Here is my Python code;
# Veriler (makine,Is,termin and preperation_time are dictionaries.)
machines = makine
jobs = Is
process_time = process_time
setup_time = setup_time
preparation_time = preperation_time
due_date = termin
sequence = sequence
M = 300000
model = gp.Model('Makine Planlama',env=env)
# Değişkenler
Y = model.addVars(jobs,machines , sequence, vtype=gp.GRB.BINARY, name='Y') # makina= j / iş=k
C = model.addVars(machines,jobs, vtype=gp.GRB.INTEGER, name='C')
T = model.addVars(machines,jobs, vtype=gp.GRB.INTEGER, name='T')

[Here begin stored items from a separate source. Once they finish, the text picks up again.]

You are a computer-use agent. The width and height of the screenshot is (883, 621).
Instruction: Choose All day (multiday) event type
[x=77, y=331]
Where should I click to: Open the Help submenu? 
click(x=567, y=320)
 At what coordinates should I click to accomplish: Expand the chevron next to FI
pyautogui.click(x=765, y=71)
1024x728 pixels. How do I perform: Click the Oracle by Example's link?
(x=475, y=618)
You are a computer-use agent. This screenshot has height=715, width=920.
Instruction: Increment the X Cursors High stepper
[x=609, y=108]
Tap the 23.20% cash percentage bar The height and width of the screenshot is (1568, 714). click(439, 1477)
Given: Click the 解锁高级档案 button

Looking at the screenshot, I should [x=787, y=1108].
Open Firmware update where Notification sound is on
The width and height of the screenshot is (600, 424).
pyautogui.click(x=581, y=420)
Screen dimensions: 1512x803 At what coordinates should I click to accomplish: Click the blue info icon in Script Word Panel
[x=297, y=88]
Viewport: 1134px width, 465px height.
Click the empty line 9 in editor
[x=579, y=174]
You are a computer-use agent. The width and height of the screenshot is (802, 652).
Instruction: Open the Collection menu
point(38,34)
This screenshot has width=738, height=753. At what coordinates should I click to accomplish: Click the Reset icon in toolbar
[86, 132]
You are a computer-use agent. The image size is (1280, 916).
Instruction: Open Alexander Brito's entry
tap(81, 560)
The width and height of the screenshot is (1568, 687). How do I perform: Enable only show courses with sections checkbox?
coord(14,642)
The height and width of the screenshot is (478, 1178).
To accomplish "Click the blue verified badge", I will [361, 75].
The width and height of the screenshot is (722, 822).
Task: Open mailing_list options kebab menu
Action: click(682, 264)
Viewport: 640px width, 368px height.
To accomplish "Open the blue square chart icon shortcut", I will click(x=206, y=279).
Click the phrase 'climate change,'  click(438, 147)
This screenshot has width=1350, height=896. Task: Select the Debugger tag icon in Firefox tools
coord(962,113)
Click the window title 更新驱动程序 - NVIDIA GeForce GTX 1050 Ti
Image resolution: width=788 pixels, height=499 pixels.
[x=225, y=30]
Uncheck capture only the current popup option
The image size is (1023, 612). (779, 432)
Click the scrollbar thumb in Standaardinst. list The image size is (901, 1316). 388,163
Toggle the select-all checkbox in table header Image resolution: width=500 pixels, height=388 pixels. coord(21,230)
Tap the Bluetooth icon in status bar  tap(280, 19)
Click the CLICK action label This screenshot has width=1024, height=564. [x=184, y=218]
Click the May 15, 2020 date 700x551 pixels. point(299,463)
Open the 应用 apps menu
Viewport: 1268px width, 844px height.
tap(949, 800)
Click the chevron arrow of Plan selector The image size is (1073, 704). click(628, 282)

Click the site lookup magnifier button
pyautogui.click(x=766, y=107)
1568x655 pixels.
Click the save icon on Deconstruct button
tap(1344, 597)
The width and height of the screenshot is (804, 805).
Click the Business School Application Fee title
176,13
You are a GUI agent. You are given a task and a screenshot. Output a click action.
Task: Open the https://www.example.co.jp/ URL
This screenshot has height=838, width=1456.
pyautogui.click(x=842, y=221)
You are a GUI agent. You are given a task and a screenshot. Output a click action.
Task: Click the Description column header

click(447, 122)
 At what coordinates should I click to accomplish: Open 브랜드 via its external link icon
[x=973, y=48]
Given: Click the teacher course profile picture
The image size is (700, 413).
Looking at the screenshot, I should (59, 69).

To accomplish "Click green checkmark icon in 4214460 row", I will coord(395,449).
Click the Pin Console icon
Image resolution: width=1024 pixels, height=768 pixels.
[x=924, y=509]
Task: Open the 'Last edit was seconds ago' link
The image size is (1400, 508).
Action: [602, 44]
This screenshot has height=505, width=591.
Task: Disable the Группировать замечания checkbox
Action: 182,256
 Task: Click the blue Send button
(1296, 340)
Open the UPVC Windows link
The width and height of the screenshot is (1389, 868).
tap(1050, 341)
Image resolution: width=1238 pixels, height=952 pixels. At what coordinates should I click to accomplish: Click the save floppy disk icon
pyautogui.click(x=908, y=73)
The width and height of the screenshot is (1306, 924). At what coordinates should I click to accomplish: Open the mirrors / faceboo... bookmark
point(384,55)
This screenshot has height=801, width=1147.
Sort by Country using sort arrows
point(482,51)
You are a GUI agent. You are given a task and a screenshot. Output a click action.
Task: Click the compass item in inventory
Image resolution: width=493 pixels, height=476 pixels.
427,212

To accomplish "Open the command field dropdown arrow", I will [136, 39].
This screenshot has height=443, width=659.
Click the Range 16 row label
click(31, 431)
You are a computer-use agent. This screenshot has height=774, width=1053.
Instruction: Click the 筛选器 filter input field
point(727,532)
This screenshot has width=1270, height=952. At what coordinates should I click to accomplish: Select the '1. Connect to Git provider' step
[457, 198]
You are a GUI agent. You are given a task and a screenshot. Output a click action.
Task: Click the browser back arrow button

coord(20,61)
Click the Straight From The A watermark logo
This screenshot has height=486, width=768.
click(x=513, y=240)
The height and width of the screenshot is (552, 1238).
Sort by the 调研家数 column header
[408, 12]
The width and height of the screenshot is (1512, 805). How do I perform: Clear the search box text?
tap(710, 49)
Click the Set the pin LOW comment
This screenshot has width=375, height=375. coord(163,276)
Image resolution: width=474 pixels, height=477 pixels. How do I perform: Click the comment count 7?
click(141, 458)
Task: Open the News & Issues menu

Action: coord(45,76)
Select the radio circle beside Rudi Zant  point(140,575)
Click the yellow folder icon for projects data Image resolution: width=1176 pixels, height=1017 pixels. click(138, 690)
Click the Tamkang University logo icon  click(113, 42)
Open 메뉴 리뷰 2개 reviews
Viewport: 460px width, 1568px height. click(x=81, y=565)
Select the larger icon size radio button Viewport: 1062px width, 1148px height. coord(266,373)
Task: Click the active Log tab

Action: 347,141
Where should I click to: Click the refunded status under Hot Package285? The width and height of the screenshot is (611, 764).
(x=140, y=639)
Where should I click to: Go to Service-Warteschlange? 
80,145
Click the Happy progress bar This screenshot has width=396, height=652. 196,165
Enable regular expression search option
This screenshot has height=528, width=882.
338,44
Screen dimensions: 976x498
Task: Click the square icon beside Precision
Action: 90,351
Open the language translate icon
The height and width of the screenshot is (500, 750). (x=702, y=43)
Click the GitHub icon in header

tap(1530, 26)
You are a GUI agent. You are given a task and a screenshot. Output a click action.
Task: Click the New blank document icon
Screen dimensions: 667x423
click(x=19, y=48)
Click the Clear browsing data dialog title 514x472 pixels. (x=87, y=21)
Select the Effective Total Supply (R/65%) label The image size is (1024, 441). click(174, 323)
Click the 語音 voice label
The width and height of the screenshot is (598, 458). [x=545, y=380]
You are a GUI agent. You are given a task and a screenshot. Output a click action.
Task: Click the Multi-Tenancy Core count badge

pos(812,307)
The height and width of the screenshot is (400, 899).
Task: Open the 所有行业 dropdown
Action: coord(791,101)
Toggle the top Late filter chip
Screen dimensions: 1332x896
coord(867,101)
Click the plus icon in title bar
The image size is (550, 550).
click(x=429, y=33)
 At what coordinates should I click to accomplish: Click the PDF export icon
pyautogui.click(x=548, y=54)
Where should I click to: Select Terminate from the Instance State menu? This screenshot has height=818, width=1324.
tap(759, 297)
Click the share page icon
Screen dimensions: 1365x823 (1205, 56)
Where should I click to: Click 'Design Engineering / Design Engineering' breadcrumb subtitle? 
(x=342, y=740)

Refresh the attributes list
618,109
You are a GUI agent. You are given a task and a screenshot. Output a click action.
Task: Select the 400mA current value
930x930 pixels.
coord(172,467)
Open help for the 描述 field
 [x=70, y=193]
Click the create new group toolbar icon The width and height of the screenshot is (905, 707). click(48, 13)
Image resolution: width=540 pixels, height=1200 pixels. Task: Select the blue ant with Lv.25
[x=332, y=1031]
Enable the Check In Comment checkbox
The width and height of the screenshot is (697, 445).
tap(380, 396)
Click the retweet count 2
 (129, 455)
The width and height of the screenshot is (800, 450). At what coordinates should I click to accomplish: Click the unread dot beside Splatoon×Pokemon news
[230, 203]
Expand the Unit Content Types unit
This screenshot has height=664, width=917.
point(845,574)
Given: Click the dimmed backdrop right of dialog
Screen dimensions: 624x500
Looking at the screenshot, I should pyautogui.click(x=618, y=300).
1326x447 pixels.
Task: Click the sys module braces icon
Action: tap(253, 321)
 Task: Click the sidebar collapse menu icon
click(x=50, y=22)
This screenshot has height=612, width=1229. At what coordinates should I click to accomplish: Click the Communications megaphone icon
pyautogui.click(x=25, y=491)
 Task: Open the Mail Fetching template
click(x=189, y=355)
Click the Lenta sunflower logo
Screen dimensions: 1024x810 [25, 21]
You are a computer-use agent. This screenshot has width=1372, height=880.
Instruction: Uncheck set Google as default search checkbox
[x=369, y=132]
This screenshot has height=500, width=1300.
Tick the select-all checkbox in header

model.setObjective( gp.quicksum(T[j,k] for j in machines for k in jobs),gp.GRB.MINIMIZE)
# Cons 1
for k in jobs:
for o in sequence:
if (o==0):
for j in machines:
model.addConstr(C[j,k] >= process_time[k][j] - ( M * (1 - Y[k,j,o] ) ) + preparation_time[k] )
# Cons 2
for k in jobs:
for j in machines:
for o in sequence:
if (o != 0):
for l in jobs:
if k != l:
model.addConstr(C[j,k] >= C[j,l] - (M * (2 - Y[k,j,(o-1)] - Y[l,j,o] )) + setup_time[k][l] + process_time[k][j])
# Cons 3
for j in machines:
for o in sequence:
model.addConstr(gp.quicksum(Y[k,j,o] for k in jobs) <= 1)
# Cons 4
for k in jobs:
model.addConstr(gp.quicksum(Y[k,j,o] for o in sequence for j in machines ) == 1)
# Cons 5
for k in jobs:
for j in machines:
model.addConstr(C[j,k] - due_date[k] <= T[j,k])
# Cons 6
for j in machines:
for o in sequence:
for k in jobs:
for l in jobs:
if (k != l) & (o!=0):
model.addConstr(@quicksum(
Y[k,j,o]) - (@quicksumY[l,j,o-1]) <= 0)
# Nonnegativity
for k in jobs:
for j in machines:
model.addConstr(C[j,k]>=0)
Could you please give me a reason for infeasibility and help me :)
-
Hi Burcu,
this article should be of help.
I would also recommend that you do add some meaningful names to your constraints. This way, it will be easier to analyze the IIS.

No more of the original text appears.